Passage shown Start Marker

- Birth name: Joe Morris
- Also known as: "One Take Joe"
- Born: March 7, 1960 (age 65) Wilkes-Barre, Pennsylvania, US
- Genres: Jazz, Rock, Funk, Fusion, Pop
- Occupation: Musician
- Instrument(s): drums, percussion
- Years active: 1978 – Present
- Website: Official website

= Joe Morris (drummer) =

American musician

Joe Morris (born March 7, 1960) is an American drummer based in Phoenix.

He has released 5 solo CD's. One of which, Joe Morris and Friends, was released in GTS 5.1 Surround Sound, thereby making Joe the first drummer to put out a solo CD in this format. Additionally, this CD was used by Genelec for demo purposes at trade shows all over the United States and Europe.

Morris is a member of the Esteban Band. Joe has recorded over 17 Esteban CD's and produced the Esteban Live CD that went number 2 on Billboard. Additionally, he is on the Intimate Evening with Esteban video, The Esteban Live at Red Rocks DVD and the Esteban and Friends DVD which hit number 1 on the Billboard charts.

Passage shown End Marker
Given entries Start Marker

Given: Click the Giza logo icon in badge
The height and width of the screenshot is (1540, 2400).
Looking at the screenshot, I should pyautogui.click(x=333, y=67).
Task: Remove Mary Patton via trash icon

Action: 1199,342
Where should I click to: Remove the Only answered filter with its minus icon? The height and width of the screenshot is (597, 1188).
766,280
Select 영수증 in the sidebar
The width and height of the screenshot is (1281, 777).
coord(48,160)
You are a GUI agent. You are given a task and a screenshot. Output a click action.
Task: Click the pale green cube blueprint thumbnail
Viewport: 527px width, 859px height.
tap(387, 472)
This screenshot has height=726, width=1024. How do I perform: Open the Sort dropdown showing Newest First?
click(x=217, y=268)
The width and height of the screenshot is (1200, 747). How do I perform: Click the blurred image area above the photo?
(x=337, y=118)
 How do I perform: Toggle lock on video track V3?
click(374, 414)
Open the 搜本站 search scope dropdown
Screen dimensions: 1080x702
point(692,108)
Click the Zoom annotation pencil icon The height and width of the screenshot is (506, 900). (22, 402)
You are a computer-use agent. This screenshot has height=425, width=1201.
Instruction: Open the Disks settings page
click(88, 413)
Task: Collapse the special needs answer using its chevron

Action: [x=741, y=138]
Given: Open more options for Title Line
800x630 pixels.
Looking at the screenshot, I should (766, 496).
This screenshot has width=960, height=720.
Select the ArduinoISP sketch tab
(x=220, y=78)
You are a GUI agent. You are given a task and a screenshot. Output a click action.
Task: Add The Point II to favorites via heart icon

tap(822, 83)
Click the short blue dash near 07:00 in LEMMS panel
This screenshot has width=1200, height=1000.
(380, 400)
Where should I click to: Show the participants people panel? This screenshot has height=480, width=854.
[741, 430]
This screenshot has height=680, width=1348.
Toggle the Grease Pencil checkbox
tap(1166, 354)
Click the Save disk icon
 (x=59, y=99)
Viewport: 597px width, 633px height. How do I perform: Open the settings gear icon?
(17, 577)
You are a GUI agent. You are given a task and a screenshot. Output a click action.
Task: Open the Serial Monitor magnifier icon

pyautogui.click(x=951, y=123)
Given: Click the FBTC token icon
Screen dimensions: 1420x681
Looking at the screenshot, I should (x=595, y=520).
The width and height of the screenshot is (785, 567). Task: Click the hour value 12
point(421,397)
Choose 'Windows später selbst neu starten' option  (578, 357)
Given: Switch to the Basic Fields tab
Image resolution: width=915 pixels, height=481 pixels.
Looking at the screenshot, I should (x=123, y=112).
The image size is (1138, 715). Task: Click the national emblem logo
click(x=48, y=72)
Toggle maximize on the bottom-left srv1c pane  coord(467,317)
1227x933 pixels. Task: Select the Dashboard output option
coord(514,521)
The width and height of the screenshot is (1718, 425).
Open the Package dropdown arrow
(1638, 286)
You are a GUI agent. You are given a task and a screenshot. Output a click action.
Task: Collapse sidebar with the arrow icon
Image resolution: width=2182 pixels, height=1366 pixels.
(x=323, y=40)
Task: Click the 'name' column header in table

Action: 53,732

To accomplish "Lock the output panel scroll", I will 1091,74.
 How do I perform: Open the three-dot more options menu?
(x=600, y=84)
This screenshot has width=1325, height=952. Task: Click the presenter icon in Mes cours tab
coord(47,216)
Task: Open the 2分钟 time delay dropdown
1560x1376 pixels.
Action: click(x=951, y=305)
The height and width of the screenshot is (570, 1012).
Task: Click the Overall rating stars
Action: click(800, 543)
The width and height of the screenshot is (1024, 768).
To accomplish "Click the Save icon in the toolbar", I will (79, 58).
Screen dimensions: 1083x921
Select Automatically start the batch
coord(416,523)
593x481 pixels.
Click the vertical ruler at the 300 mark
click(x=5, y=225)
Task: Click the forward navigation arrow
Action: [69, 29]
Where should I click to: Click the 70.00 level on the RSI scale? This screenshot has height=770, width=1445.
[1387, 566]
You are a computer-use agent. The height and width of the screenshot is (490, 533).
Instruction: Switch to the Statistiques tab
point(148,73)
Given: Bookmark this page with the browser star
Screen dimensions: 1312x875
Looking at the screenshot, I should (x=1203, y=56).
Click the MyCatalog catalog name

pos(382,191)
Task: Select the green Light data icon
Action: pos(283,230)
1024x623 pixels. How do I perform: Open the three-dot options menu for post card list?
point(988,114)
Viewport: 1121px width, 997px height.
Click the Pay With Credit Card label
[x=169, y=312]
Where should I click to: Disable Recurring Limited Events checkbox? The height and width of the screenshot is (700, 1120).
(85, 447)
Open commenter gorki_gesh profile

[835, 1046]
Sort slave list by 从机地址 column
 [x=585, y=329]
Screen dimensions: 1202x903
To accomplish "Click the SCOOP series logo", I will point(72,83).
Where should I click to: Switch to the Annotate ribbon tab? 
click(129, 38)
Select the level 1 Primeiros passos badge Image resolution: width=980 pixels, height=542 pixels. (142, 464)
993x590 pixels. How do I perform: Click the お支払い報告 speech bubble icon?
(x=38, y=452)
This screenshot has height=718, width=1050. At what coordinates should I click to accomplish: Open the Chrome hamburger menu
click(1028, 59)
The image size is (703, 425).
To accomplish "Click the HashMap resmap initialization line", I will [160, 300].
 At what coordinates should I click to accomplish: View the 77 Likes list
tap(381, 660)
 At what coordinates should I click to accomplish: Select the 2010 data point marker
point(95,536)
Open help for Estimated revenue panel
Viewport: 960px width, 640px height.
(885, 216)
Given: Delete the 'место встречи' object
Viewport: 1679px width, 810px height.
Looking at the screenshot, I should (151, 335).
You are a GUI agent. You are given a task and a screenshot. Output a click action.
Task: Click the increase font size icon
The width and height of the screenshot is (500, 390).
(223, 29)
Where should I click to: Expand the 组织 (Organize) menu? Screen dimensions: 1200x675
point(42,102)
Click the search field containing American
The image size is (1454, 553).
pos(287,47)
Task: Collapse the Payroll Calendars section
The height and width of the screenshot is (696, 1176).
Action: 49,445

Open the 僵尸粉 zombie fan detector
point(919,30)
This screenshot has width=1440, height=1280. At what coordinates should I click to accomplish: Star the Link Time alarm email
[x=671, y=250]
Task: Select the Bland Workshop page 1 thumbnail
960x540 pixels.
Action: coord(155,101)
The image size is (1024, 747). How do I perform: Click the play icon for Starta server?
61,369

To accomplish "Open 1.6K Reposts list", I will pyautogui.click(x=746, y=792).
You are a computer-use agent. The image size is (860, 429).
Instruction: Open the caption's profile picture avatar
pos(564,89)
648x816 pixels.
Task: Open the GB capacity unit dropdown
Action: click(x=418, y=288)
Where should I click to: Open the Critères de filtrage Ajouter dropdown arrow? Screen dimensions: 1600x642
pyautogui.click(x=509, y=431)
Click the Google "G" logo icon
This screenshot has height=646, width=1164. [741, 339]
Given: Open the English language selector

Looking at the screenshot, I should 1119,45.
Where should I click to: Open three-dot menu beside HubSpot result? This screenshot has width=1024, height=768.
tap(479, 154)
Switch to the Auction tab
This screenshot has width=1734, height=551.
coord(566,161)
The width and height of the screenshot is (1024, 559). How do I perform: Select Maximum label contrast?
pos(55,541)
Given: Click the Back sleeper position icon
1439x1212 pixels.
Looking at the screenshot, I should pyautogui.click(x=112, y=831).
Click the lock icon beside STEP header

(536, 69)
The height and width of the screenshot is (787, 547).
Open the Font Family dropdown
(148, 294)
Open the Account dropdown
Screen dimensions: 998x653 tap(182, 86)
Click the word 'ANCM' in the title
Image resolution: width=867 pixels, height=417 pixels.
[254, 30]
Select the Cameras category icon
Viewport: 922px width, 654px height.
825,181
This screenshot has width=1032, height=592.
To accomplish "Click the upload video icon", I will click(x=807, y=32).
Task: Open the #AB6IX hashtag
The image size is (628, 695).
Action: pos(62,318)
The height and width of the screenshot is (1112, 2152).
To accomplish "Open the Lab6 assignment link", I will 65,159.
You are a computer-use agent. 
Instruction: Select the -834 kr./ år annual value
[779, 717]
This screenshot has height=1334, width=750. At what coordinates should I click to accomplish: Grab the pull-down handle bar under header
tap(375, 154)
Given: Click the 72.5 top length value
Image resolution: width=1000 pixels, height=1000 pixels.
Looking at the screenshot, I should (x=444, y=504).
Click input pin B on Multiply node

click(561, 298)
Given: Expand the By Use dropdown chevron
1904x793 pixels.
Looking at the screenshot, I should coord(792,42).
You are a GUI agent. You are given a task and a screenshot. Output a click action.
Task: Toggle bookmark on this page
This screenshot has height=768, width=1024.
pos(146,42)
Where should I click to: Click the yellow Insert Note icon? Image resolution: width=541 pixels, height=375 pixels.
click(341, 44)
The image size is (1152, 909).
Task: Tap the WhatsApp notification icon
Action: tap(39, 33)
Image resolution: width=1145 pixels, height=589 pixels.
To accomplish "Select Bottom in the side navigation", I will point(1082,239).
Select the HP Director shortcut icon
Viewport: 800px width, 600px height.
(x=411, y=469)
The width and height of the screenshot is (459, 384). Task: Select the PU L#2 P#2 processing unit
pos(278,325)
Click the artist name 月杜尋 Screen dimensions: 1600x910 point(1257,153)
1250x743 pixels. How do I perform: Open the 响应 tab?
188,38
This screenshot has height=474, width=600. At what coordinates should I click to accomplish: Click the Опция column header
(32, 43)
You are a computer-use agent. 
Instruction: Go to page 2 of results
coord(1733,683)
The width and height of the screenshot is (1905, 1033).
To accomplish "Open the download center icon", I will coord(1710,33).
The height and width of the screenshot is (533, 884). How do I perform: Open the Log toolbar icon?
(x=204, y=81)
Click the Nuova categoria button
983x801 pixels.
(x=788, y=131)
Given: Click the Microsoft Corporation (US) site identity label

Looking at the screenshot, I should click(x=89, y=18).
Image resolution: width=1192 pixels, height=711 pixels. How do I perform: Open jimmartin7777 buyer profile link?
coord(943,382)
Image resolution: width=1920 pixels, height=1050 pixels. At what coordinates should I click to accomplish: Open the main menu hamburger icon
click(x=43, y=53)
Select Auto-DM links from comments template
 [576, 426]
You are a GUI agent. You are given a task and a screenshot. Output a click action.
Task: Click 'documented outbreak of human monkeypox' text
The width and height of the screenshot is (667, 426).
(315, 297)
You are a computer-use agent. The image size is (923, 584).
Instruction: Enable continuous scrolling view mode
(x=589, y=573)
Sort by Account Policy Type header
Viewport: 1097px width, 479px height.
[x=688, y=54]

Given entries End Marker

● **Problems to solve**:
A: From the Joe Morris profile, print the passage from "He has released" up to and including "the Billboard charts." word for word.
B: List every music genre the Joe Morris profile names for him.
C: Continue the Joe Morris profile, starting after its final sentence.

● **Answers**:
A:
He has released 5 solo CD's. One of which, Joe Morris and Friends, was released in GTS 5.1 Surround Sound, thereby making Joe the first drummer to put out a solo CD in this format. Additionally, this CD was used by Genelec for demo purposes at trade shows all over the United States and Europe.

Morris is a member of the Esteban Band. Joe has recorded over 17 Esteban CD's and produced the Esteban Live CD that went number 2 on Billboard. Additionally, he is on the Intimate Evening with Esteban video, The Esteban Live at Red Rocks DVD and the Esteban and Friends DVD which hit number 1 on the Billboard charts.

B: Jazz, Rock, Funk, Fusion, Pop

C:
Joe is also a clinician for major drum manufacturers, and the music director at the Conservatory of Recording Arts and Sciences. He has performed in clinics all over the world. Joe Morris was chosen by The Fender Music Corporation to be the drummer on the Fender Stage at the 2002 Namm Show. Joe played with tons of different artists including: Greg Koch, Ray Riendeau, Gary Hoey, Kim Stone and Reggie Hamilton. He was also included in the Fender Clinic Tour featuring guitarist Greg Koch and bassist Ray Riendeau. When the clinic tour ended the band was invited to Steve Vai's Studio to record a CD. "Radio Free Gristle" is out on Favored Nations Records which is Steve Vai's label. Joe was featured on a track on the "Lords of the Bass" CD along with Dave Weckl and had the pleasure of playing Bass Day in New York with Ray Riendeau, Victor Wooten, Christian McBride, Matthew Garrison and T.M. Stevens.

Joe's touring and recording work includes movies, shows and artists like Jay Davidson, Whitney Houston, Rascal Flats, Steve Vai, Reggie Hamilton, Chuck Rainey, Bobby Vega, Robert Scovill, Donny Osmond, Greg Koch, Jesse McGuire, Kim Stone, Gary Hoey, Paul Cotton, Rusty Young, Poco, Esteban, Ramsey Lewis, Barely Legal, Lewis Story, The X-Files, Chill Factor, A Thousand Acres, Touched by an Angel, Chicago Hope, Millennium, Dallas, General Hospital, Another World, John Grisham's The Client, Fame L.A. and many more.